# Doh!...I put in 2 stroke oil instead of bar oil...



## lopro (May 27, 2011)

So how bad is it? I just put the Husqvarna 2 stroke oil in my bar oil compartment (Husqvarna 450). The bar oil was already half full. Ran the saw for about 5 minutes, then it dawned on me. I've drained the compartment, but how bad is this dumb little mistake?

I'm hoping that emptying the bar oil/2 stroke concoction that I mistakenly made and replenishing the bar oil compartment with 100% bar oil will suffice.

Any suggestions please?

I know I'm opening the door to get , but I guess I deserve it for stupid mistakes.


----------



## Stumpys Customs (May 27, 2011)

You aint the first & won't be the last to do sumtin like this. Yer saw will be fine.:msp_biggrin:


----------



## 05_sprcrw (May 27, 2011)

I don't think it hurt anything other then your pride, you already emptied it out. I am sure some one more knowledgeable then me will let you know for sure, but I don't see it having hurt anything. Now if it was the other way around you may have some trouble on your hands.


----------



## GA_Boy (May 27, 2011)

It'll be fine other than hurting your pride a little.


----------



## Dennis Gauge (May 27, 2011)

Your pride, and your wallet... That's about the extent of the damage.

What all were you expecting to be damaged, by the way? It is oil, after all. Not quite as thick and gooey as bar oil but still has lubricating qualities. It's not like the saw is going to *POOF* into a pile of dust just because the oil came in contact with it...


----------



## Saw Dr. (May 27, 2011)

Probably better to run it with premix in there than the used motor oil some guys run around here. maybe a bad ideas to smoke around the saw if you try it, though.


----------



## slipknot (May 27, 2011)

I bought a case of coastal tcwIII marine 2 stroke oil stupid cheap($10) a while back and decided hell its cheap crappy oil not meant for my chainsaw and plus i dont have a boat....so i mixed it with my tsc bar oil 75/25 to use it to thin my bar oil down for winter..which worked plus it gave the oil a pretty blue color that I could easily see on the grey oregon bars to know they were oiling properly.

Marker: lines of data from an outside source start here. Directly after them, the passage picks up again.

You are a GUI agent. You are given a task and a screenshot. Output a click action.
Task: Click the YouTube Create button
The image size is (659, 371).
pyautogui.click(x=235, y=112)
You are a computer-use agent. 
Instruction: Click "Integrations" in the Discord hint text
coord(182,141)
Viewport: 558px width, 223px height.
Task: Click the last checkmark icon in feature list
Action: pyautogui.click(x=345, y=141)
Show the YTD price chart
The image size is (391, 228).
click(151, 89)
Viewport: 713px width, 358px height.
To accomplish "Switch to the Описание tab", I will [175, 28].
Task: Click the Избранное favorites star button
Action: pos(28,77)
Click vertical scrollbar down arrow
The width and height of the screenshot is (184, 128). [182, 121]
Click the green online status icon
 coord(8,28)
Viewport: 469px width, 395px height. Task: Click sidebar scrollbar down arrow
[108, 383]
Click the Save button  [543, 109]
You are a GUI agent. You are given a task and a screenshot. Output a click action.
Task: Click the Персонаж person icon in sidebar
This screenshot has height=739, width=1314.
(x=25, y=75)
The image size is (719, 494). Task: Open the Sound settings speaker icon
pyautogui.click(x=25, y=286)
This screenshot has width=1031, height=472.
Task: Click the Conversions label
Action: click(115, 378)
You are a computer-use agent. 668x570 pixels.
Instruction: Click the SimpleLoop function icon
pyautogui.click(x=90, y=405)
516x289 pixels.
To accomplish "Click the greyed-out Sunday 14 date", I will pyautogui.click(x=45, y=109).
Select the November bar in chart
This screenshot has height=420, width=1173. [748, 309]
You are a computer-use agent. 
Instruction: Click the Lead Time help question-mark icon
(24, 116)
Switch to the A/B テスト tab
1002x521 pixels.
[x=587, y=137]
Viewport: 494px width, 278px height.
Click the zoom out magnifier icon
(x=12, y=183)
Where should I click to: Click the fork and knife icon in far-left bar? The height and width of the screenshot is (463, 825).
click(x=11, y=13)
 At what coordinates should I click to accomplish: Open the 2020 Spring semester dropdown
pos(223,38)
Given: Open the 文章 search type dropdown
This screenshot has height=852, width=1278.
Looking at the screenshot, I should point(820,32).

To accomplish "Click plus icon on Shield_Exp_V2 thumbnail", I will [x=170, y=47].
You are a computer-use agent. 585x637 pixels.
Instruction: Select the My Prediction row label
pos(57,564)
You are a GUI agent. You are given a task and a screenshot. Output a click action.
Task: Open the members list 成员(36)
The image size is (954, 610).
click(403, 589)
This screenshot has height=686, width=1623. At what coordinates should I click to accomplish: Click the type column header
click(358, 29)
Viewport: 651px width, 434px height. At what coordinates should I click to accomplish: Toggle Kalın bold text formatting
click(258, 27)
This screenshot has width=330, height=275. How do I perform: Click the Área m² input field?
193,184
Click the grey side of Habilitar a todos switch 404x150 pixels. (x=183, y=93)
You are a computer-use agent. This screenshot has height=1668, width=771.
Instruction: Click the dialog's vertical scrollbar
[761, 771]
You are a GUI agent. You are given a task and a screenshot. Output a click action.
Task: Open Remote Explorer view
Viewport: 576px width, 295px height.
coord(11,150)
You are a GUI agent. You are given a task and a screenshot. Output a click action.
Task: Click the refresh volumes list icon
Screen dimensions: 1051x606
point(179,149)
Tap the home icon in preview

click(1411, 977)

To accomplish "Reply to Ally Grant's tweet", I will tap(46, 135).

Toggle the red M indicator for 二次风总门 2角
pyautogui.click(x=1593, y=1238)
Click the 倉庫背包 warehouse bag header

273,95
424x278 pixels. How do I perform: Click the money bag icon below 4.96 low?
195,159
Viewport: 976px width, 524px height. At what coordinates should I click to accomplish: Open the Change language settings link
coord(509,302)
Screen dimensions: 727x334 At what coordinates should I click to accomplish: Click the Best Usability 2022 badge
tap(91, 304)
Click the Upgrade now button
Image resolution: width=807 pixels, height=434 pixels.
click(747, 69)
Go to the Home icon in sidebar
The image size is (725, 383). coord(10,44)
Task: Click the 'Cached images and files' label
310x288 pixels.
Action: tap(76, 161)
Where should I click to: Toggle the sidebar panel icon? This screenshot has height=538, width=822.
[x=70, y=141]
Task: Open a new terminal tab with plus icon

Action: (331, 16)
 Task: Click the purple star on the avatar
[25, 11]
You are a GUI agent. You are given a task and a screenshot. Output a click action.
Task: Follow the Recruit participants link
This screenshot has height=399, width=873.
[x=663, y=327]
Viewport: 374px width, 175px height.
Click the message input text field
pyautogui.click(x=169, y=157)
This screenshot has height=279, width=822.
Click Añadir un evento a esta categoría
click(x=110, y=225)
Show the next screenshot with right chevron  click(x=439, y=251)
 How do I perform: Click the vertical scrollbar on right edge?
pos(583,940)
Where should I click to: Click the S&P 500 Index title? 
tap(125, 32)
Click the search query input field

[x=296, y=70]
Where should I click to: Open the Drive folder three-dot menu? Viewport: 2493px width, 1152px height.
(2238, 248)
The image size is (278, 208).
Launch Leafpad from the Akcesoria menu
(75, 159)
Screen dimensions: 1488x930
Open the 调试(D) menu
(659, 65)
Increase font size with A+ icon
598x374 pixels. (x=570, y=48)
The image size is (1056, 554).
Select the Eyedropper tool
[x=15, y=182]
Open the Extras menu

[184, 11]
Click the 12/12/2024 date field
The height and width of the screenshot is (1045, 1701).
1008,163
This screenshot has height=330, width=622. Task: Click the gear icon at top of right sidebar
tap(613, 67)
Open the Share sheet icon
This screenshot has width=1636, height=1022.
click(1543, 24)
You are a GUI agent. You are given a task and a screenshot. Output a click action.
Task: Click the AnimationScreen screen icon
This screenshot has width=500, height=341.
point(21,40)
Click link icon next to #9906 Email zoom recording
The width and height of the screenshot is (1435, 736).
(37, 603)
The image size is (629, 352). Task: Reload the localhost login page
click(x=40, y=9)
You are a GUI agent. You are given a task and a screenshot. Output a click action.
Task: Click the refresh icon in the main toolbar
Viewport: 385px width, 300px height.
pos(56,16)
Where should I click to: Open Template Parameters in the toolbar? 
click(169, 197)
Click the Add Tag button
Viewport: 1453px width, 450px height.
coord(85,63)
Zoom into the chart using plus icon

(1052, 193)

I still do this every winter. I think if anything it helps improve the bar oil lubricity..since 2 stroke oil is very condensed lubrication. For every gallon I add a quart of stroke oil. Its not going to hurt anything, not your bar and chain or your oiler or oil lines. I figured it was cheaper than kerosene which i normaly thin my oil with in the winter..so far so good..been 3 years of commercial firewood cutting since the 2 stroke oil additive...havent bought a new bar in about that long either...but I dont mess with laminated bars so maybe thats why they last so long. Now if you use fuel mix thats a different story....although dumping it out would be a good way to flush you oil system..which is healthy every now and again for you saw....but dont run it with fuel mix for bar oil....thats the only way I can see any harm....Hit a rock or nail in a tree and boy you'll drop that saw right now and back away...I guarantee it...lol.


----------



## Dan_IN_MN (May 27, 2011)

On my Jonsered 830 my FIL put bar oil in the fuel tank. The two tanks are very close together and the caps are the same. He realized it and dumped it, flushed it out and put in fresh mix. There was a bit more smoke on that tank.

OP....did you put in streight 2 stroke oil or mixed oil and gas in your bar oil tank? Either way.....it will do no harm....


----------



## w8ye (May 27, 2011)

*Other Way Around?*

I have a dozen chain saws. All of them have the fuel tank in the rear and the bar oil tank in the front except two McCullochs that I seldom use.

Needless to say, I invariably put bar oil in the front fuel tank of one of the McCullochs last year.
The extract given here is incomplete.